**TASK OBJECTIVE:** From the soreuseport patch thread below, extract verbatim the passage beginning at the words "Don't reimplement a" and ending after the words "2013, 4:14 p.m.".

**PAGE EXTRACT:**

Patchwork [1/5] soreuseport: infrastructure

login
register
mail settings
Submitter Tom Herbert
Date Jan. 14, 2013, 8 p.m.
Message ID <alpine.DEB.2.00.1301141152130.3433@pokey.mtv.corp.google.com>
Download mbox | patch
Permalink /patch/211874/
State Changes Requested
Delegated to: David Miller
Headers show

Comments

Tom Herbert - Jan. 14, 2013, 8 p.m.
Definitions and macros for implementing soreusport.

Signed-off-by: Tom Herbert <therbert@google.com>
---
 include/linux/random.h            |    6 ++++++
 include/net/sock.h                |    5 ++++-
 include/uapi/asm-generic/socket.h |    3 +--
 net/core/sock.c                   |    7 +++++++
 4 files changed, 18 insertions(+), 3 deletions(-)
stephen hemminger - Jan. 15, 2013, 3:53 p.m.
On Mon, 14 Jan 2013 12:00:18 -0800 (PST)
Tom Herbert <therbert@google.com> wrote:

> +/* Pseudo random number generator from numerical recipes. */
> +static inline u32 next_pseudo_random32(u32 seed)
> +{
> +	return seed * 1664525 + 1013904223;
> +}
> +

Don't reimplement a pseudo random number generator, there already
exists net_random() 
--
To unsubscribe from this list: send the line "unsubscribe netdev" in
the body of a message to majordomo@vger.kernel.org
More majordomo info at  http://vger.kernel.org/majordomo-info.html
Eric Dumazet - Jan. 15, 2013, 4:14 p.m.
On Tue, 2013-01-15 at 07:53 -0800, Stephen Hemminger wrote:
> On Mon, 14 Jan 2013 12:00:18 -0800 (PST)
> Tom Herbert <therbert@google.com> wrote:
> 
> > +/* Pseudo random number generator from numerical recipes. */
> > +static inline u32 next_pseudo_random32(u32 seed)

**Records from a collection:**
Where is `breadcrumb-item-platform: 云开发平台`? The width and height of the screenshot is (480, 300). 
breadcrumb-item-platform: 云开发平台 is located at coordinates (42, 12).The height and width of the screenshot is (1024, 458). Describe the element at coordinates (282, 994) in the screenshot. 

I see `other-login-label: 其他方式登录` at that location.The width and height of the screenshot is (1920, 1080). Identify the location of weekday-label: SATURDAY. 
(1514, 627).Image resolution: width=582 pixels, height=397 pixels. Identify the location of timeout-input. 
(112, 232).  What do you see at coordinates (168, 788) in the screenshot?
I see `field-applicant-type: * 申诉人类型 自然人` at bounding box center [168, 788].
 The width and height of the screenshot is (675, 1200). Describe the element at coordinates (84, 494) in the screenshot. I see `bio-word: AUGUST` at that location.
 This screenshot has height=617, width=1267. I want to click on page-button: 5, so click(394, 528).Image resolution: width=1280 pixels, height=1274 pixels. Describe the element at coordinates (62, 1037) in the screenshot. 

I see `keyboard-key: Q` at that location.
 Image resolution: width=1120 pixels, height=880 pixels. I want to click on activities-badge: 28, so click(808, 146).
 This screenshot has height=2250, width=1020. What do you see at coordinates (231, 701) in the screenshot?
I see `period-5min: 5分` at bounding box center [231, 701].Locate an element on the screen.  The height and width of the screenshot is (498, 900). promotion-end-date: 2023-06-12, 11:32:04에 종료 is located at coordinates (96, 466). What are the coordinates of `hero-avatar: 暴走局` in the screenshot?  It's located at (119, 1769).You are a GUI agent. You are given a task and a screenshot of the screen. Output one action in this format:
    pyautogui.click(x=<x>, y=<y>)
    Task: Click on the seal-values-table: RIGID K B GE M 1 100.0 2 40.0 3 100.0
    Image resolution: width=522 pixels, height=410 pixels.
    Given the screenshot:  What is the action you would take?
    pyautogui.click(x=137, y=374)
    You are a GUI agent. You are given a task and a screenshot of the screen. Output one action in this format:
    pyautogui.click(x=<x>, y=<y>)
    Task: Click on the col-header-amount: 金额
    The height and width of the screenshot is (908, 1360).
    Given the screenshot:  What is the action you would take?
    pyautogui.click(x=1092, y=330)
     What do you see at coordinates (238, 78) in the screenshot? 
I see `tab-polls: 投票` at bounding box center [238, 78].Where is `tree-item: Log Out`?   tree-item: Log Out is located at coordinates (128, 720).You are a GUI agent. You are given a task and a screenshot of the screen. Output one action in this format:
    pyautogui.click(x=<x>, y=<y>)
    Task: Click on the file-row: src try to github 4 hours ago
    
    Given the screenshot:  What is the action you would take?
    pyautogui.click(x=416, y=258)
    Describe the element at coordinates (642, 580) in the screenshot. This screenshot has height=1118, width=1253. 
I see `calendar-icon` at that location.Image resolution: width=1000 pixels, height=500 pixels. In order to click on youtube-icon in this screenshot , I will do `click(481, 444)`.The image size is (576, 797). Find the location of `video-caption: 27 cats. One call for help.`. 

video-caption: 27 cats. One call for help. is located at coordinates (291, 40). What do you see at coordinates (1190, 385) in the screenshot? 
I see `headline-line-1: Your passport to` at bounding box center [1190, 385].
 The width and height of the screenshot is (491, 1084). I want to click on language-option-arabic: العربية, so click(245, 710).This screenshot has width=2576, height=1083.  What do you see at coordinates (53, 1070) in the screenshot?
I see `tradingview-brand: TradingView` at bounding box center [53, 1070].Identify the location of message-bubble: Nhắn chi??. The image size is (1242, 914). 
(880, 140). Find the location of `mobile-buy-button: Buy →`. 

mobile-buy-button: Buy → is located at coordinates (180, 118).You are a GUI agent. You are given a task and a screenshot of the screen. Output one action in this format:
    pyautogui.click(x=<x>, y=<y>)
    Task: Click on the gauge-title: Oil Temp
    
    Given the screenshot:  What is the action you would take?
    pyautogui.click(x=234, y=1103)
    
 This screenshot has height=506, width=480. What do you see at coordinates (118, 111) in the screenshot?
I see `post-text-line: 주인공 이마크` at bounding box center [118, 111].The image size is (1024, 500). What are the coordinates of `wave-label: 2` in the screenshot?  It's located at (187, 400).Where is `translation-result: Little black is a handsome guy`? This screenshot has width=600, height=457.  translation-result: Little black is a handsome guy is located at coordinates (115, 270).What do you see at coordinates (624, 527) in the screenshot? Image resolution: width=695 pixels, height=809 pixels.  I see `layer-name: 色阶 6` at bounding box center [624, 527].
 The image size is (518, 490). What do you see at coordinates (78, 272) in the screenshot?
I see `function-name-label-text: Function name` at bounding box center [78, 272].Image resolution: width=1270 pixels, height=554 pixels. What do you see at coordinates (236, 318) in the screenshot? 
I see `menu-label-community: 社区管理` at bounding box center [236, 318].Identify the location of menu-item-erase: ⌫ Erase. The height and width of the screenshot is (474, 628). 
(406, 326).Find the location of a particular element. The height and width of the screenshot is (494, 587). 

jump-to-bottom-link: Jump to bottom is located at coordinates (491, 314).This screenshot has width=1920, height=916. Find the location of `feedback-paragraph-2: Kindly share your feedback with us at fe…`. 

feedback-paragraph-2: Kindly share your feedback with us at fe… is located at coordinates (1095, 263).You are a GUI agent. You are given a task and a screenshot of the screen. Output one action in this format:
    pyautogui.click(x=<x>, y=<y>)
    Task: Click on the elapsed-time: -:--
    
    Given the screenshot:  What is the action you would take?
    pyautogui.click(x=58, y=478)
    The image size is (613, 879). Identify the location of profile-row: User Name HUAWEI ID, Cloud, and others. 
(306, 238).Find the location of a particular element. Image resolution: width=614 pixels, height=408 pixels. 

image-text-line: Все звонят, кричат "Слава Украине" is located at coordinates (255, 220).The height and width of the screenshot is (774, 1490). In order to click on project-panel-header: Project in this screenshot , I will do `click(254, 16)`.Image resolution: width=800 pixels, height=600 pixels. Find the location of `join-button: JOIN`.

**RESPONSE AREA:**
Don't reimplement a pseudo random number generator, there already
exists net_random() 
--
To unsubscribe from this list: send the line "unsubscribe netdev" in
the body of a message to majordomo@vger.kernel.org
More majordomo info at  http://vger.kernel.org/majordomo-info.html
Eric Dumazet - Jan. 15, 2013, 4:14 p.m.